I have joy, such joy this Christmas. See joy is not happiness. It is not dependent on circumstances being well. Things are not always happy or well for me. But there is joy. Joy, true joy, is rooted entirely in presence. And presence is what Christmas is actually all about. God became present to the world in a whole new way, wrapped in vulnerability and brokenness. This past 12 months in the midst of my own brokenness and pain, I’ve experienced the goodness of God’s presence. God is truly with us, this I know now unlike I ever have before. And when you experience that presence you can have joy. Not a promise of happiness or lack of any pain, but joy in the knowledge and experience of a God come close. See I know Christmas now. God came so close, into our world to become one with us in all our brokenness, pain, and despair, into all the crud, into all the suffering, into all that is not like as it should be. He came into a stable, a manger, surrounded by the smells and filth that such a setting would provide. He walked the roads of this life, the dust of the earth caked upon his feet, and the sufferings and brokenness of the people he ran into clinging to his body, mind, spirit and soul. He knows suffering, and while he doesn’t promise we won’t have any, I promise you he knows how to walk with you through in them.

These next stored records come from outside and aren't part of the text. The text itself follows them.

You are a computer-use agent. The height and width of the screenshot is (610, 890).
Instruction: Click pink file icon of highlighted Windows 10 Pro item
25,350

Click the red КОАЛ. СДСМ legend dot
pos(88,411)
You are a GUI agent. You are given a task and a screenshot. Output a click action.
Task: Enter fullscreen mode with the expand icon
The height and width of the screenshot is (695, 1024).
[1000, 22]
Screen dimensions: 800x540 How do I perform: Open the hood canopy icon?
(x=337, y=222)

This presence has taught me a lot concerning what life is truly about and what brings real joy and happiness. While it sucks that I’m no longer with my kids every single day of the year, I am present with them like never before. I appreciate them more, seeing them, hearing about what’s going on with them, even the arguing and bickering between the two of them brings its own sense of joy after I pull my hair out. Going through things like this have a tendency to simplify your life real quick and the simple things are sometimes what end up being so profound. So this year, as you make merry and seek a slice of happiness for yourself this Christmas season, know that joy is presence at its core. Take the time to enjoy being truly present with those in your lives this year. Don’t just watch your kids opening their gifts but fight to be present with them. Get down there and play with them, enjoy every second of it, the placing of stickers, the piecing it all together, and the struggle with that new toy that breaks or is just disappointing. You don’t always have to fix it, but you can just be present with them in that disappointment.

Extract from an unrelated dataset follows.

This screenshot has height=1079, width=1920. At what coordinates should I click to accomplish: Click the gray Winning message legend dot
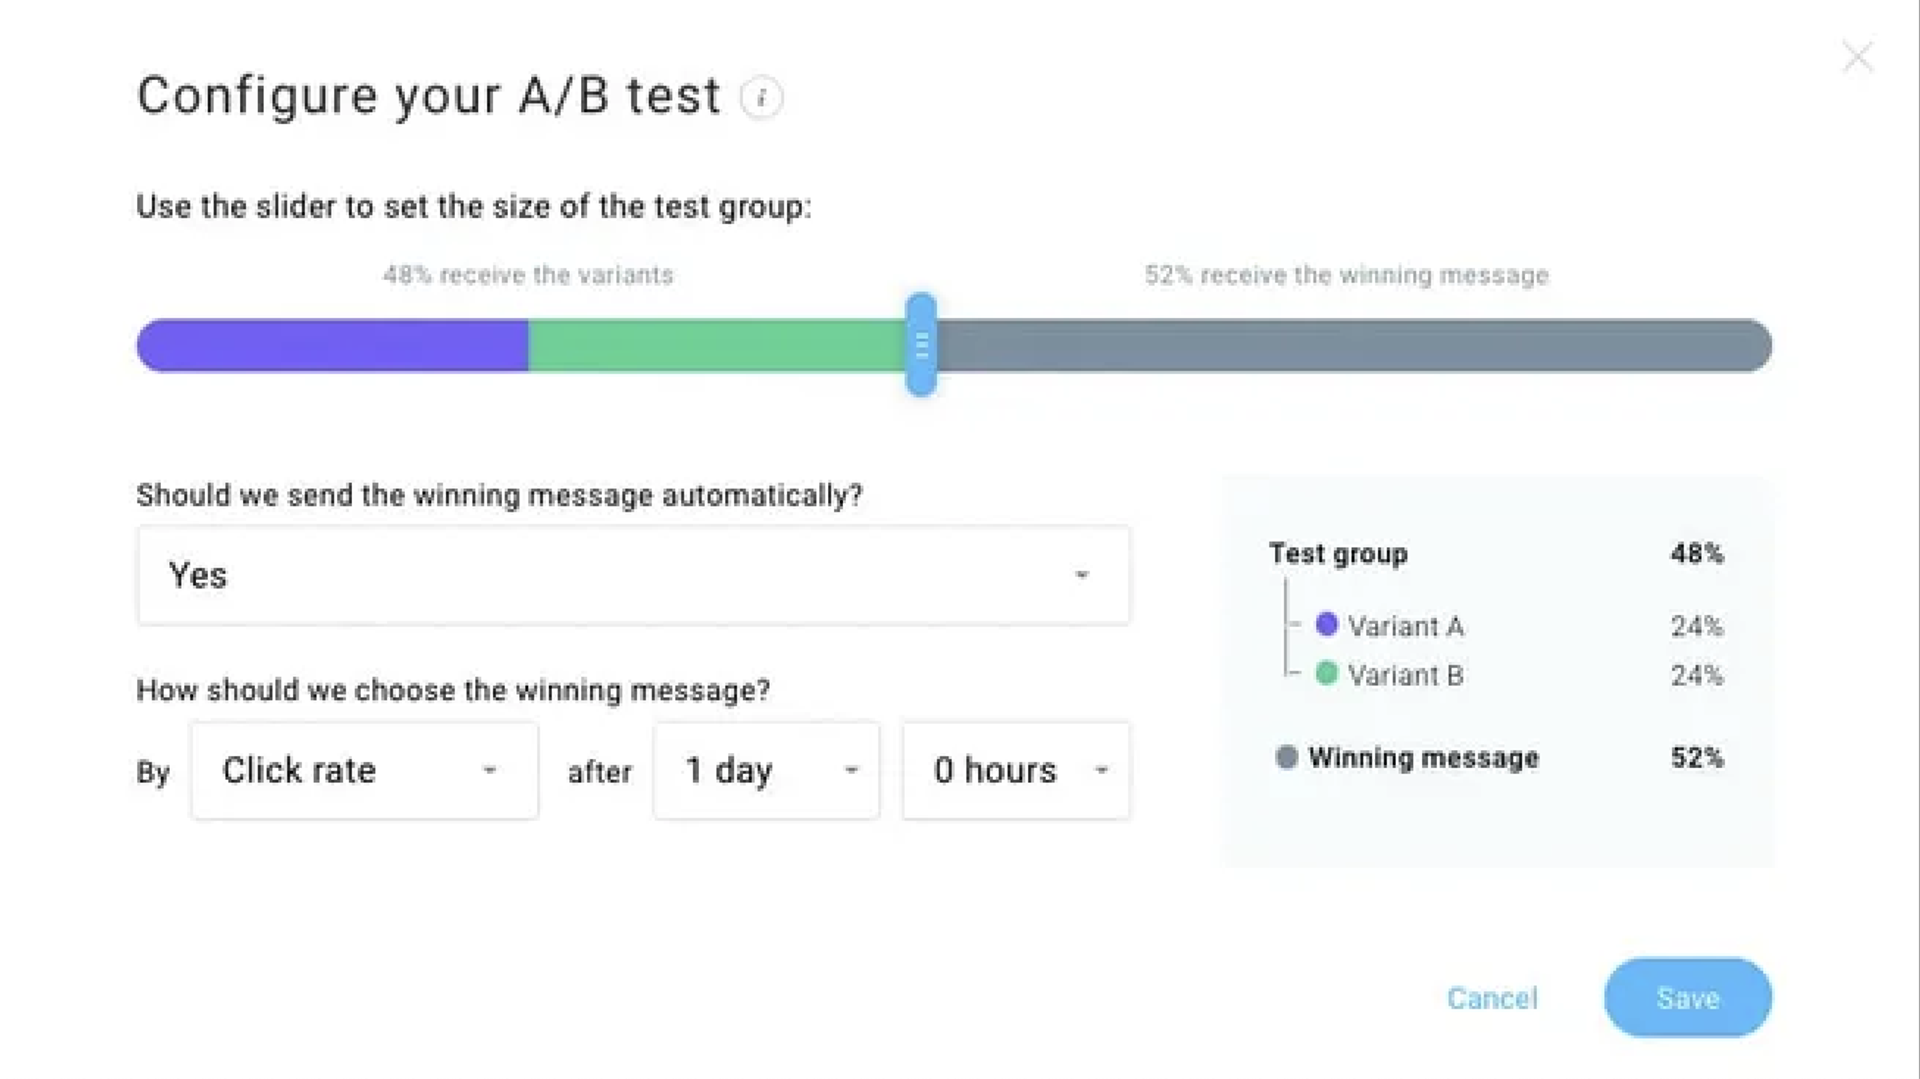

And sometimes that presence may mean walking through some suffering, some despair, some darkness with someone close to you. But truly being with others, in all the vulnerability and scariness that can sometimes entail, is also a pathway to true joy. Jesus showed us the way when he came as a baby in a manger, walked the earth, and suffered and died. He showed us how to suffer, and he showed us how to be present, and in the end we can sing and know that Joy indeed has come to the world because He chose to come so near to us, near to every aspect of our hurt and pain, near to all our brokenness and short comings. His presence is joy and this Christmas I have joy. May you find it too this Christmas season.